### Exercise directions
Reproduce each of the lines below word for word.

··· Given entries

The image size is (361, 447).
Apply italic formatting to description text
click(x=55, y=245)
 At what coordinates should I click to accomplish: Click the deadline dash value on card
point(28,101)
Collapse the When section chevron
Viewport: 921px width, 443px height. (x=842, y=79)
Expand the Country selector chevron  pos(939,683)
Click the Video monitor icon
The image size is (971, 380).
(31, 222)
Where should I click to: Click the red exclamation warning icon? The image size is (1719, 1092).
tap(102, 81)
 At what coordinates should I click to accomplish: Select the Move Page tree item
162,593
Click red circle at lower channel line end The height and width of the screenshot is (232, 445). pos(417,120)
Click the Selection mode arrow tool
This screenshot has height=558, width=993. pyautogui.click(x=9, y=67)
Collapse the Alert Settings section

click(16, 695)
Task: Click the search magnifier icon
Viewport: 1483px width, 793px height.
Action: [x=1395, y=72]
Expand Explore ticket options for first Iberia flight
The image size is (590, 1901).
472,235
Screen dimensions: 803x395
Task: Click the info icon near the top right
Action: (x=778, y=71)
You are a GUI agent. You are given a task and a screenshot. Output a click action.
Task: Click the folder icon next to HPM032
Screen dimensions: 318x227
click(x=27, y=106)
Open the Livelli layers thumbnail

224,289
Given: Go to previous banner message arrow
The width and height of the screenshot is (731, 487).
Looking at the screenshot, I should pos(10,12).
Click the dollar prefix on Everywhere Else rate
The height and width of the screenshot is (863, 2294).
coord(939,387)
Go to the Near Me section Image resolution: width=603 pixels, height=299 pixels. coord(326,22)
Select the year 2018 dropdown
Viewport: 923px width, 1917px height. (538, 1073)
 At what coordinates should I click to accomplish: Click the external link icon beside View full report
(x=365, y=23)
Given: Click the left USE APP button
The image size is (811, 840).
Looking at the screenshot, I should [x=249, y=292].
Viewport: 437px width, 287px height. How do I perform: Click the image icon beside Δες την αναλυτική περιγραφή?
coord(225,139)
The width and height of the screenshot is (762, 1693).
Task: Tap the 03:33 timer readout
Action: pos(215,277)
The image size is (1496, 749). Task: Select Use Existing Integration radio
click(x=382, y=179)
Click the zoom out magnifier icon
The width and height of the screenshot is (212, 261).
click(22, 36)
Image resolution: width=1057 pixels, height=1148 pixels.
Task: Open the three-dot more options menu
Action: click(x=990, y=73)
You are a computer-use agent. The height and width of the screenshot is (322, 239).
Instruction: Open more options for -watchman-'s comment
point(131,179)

······

### Result of this task
The image size is (361, 447).
Apply italic formatting to description text
click(x=55, y=245)
 At what coordinates should I click to accomplish: Click the deadline dash value on card
point(28,101)
Collapse the When section chevron
Viewport: 921px width, 443px height. (x=842, y=79)
Expand the Country selector chevron  pos(939,683)
Click the Video monitor icon
The image size is (971, 380).
(31, 222)
Where should I click to: Click the red exclamation warning icon? The image size is (1719, 1092).
tap(102, 81)
 At what coordinates should I click to accomplish: Select the Move Page tree item
162,593
Click red circle at lower channel line end The height and width of the screenshot is (232, 445). pos(417,120)
Click the Selection mode arrow tool
This screenshot has height=558, width=993. pyautogui.click(x=9, y=67)
Collapse the Alert Settings section

click(16, 695)
Task: Click the search magnifier icon
Viewport: 1483px width, 793px height.
Action: [x=1395, y=72]
Expand Explore ticket options for first Iberia flight
The image size is (590, 1901).
472,235
Screen dimensions: 803x395
Task: Click the info icon near the top right
Action: (x=778, y=71)
You are a GUI agent. You are given a task and a screenshot. Output a click action.
Task: Click the folder icon next to HPM032
Screen dimensions: 318x227
click(x=27, y=106)
Open the Livelli layers thumbnail

224,289
Given: Go to previous banner message arrow
The width and height of the screenshot is (731, 487).
Looking at the screenshot, I should pos(10,12).
Click the dollar prefix on Everywhere Else rate
The height and width of the screenshot is (863, 2294).
coord(939,387)
Go to the Near Me section Image resolution: width=603 pixels, height=299 pixels. coord(326,22)
Select the year 2018 dropdown
Viewport: 923px width, 1917px height. (538, 1073)
 At what coordinates should I click to accomplish: Click the external link icon beside View full report
(x=365, y=23)
Given: Click the left USE APP button
The image size is (811, 840).
Looking at the screenshot, I should [x=249, y=292].
Viewport: 437px width, 287px height. How do I perform: Click the image icon beside Δες την αναλυτική περιγραφή?
coord(225,139)
The width and height of the screenshot is (762, 1693).
Task: Tap the 03:33 timer readout
Action: pos(215,277)
The image size is (1496, 749). Task: Select Use Existing Integration radio
click(x=382, y=179)
Click the zoom out magnifier icon
The width and height of the screenshot is (212, 261).
click(22, 36)
Image resolution: width=1057 pixels, height=1148 pixels.
Task: Open the three-dot more options menu
Action: click(x=990, y=73)
You are a computer-use agent. The height and width of the screenshot is (322, 239).
Instruction: Open more options for -watchman-'s comment
point(131,179)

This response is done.